__YOUR TASK__
Starting at the line that contains "This screenshot has width=890, height=408." and ending at the final line of the entries below, write out each line exactly as it appears, but omit the pictures.

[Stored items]
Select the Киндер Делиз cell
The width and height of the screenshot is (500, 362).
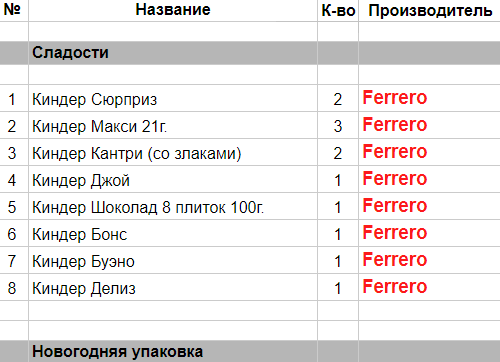173,288
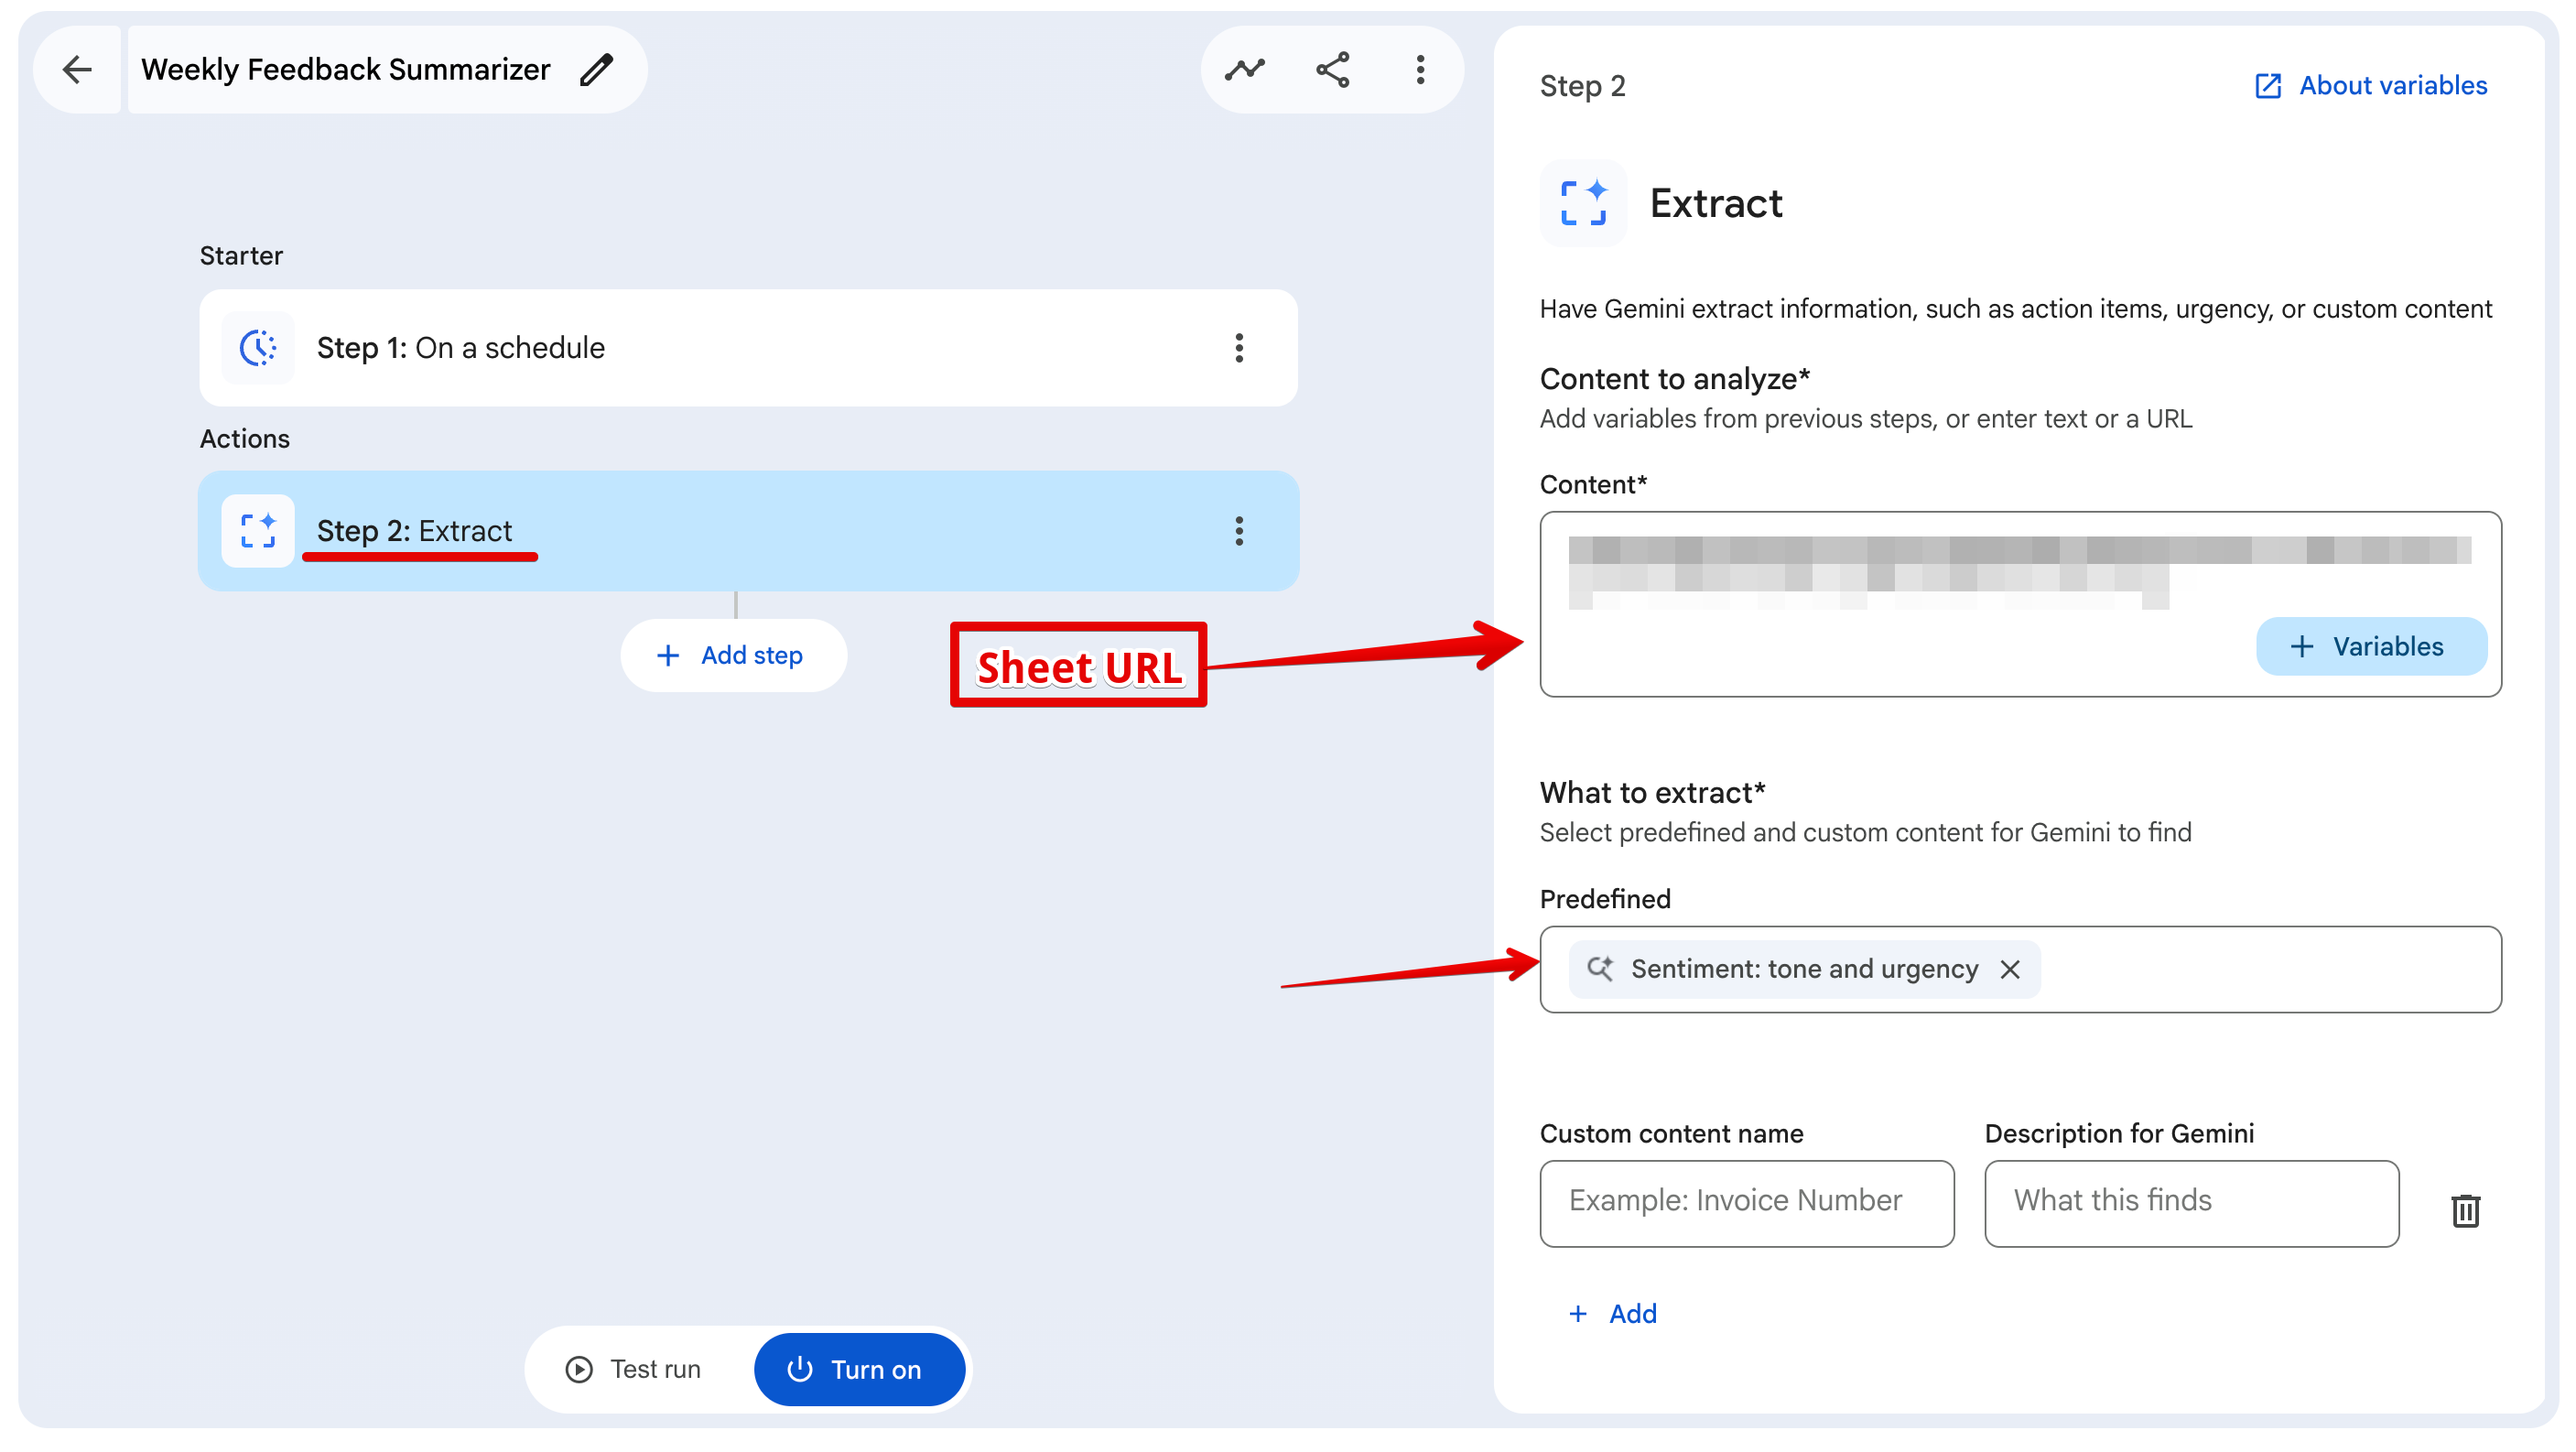Edit flow name with pencil icon
This screenshot has height=1452, width=2576.
tap(597, 69)
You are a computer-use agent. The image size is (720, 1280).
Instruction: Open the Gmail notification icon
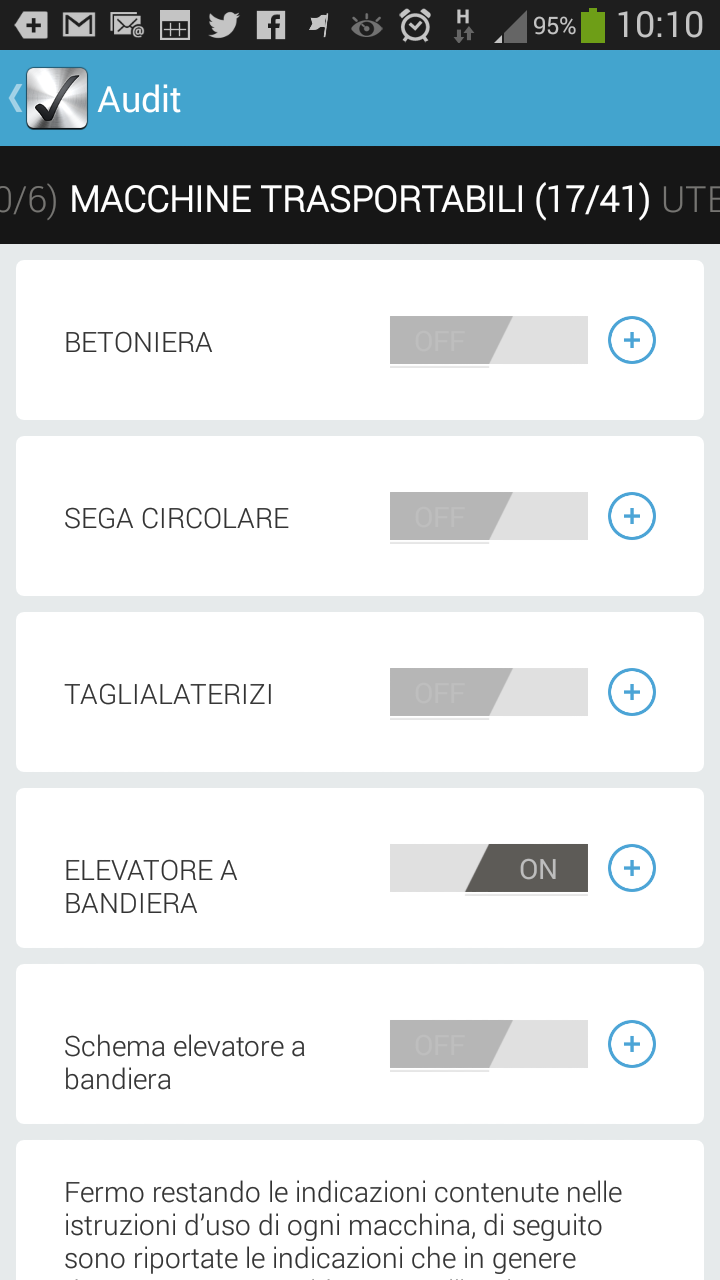click(79, 25)
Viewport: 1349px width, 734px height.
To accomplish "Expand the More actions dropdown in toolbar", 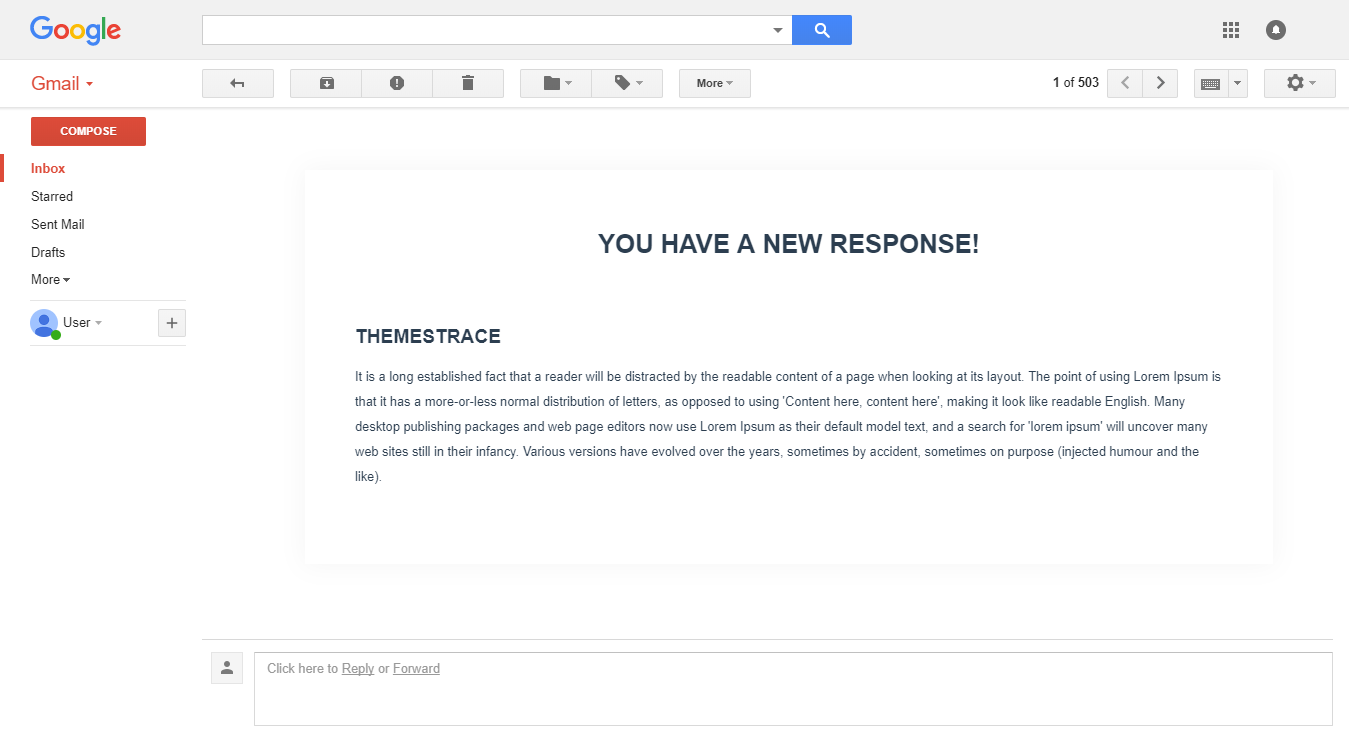I will pos(714,83).
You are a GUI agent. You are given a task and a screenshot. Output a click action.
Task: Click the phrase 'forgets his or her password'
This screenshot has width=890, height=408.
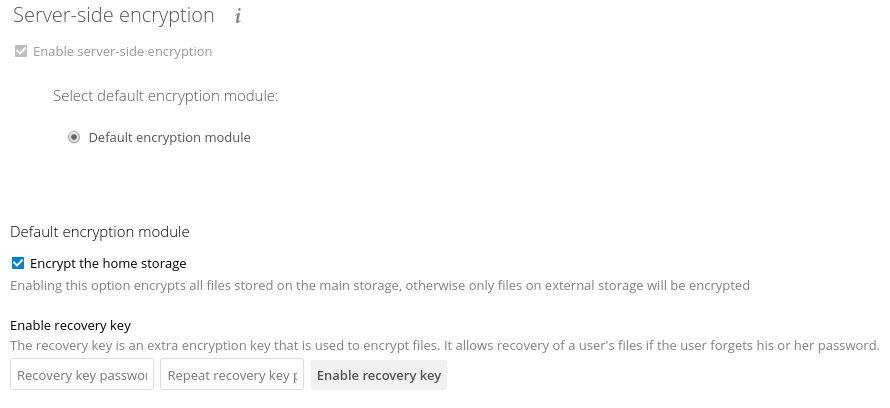pos(794,346)
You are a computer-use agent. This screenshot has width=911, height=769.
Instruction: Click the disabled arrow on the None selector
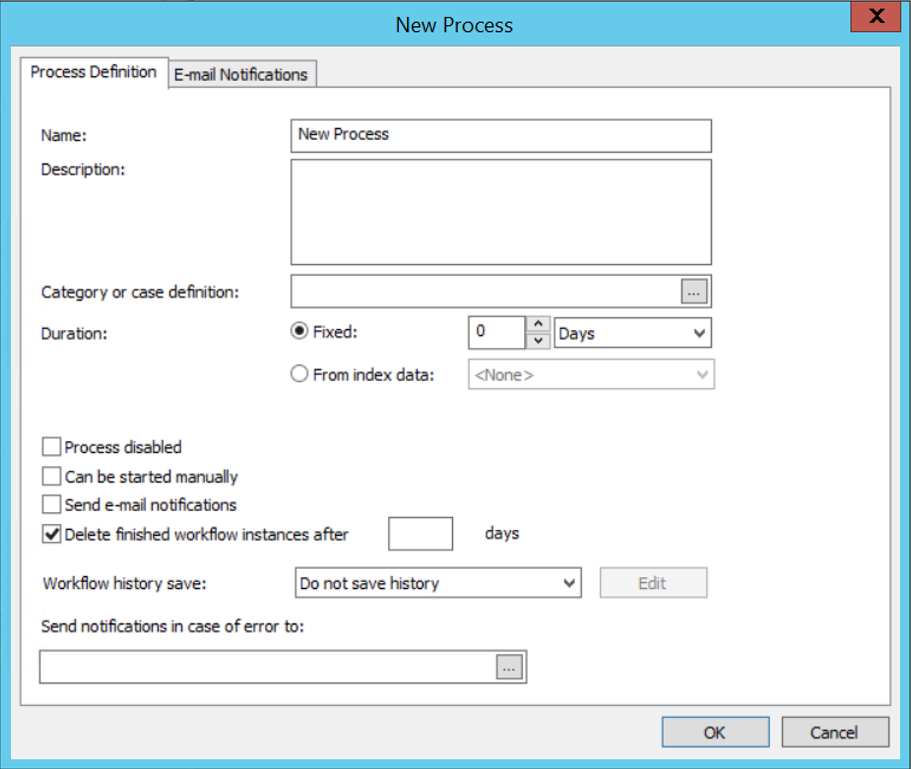(703, 373)
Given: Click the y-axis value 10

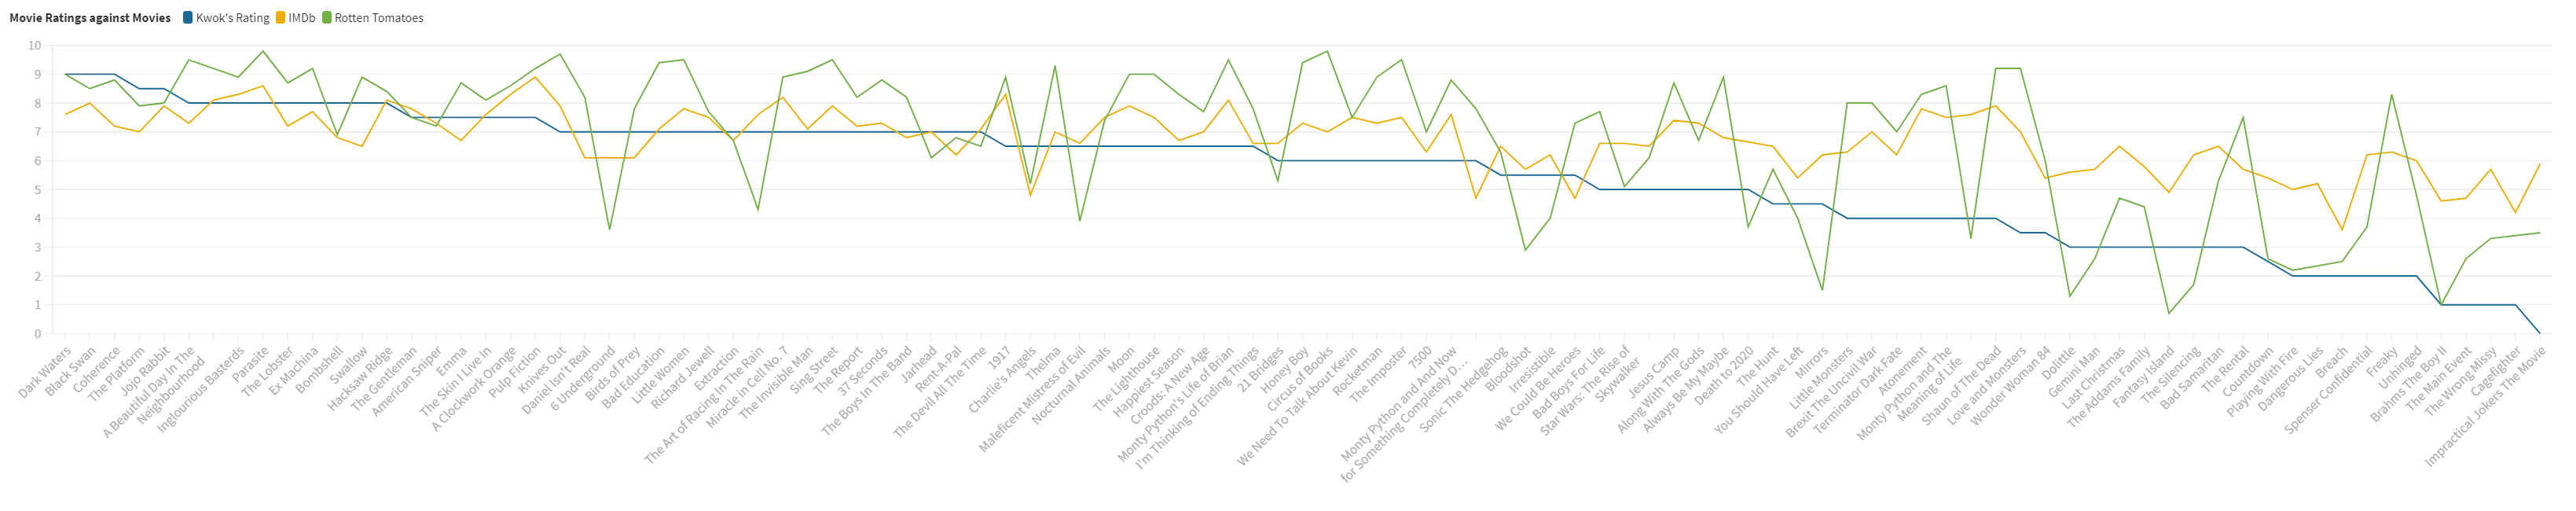Looking at the screenshot, I should point(35,45).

__ANSWER TO THE PROBLEM__
This screenshot has width=890, height=408.
pos(794,346)
You are a computer-use agent. This screenshot has width=911, height=769.
Instruction: Click the disabled arrow on the None selector
(703, 373)
Given: Click the y-axis value 10

Looking at the screenshot, I should point(35,45).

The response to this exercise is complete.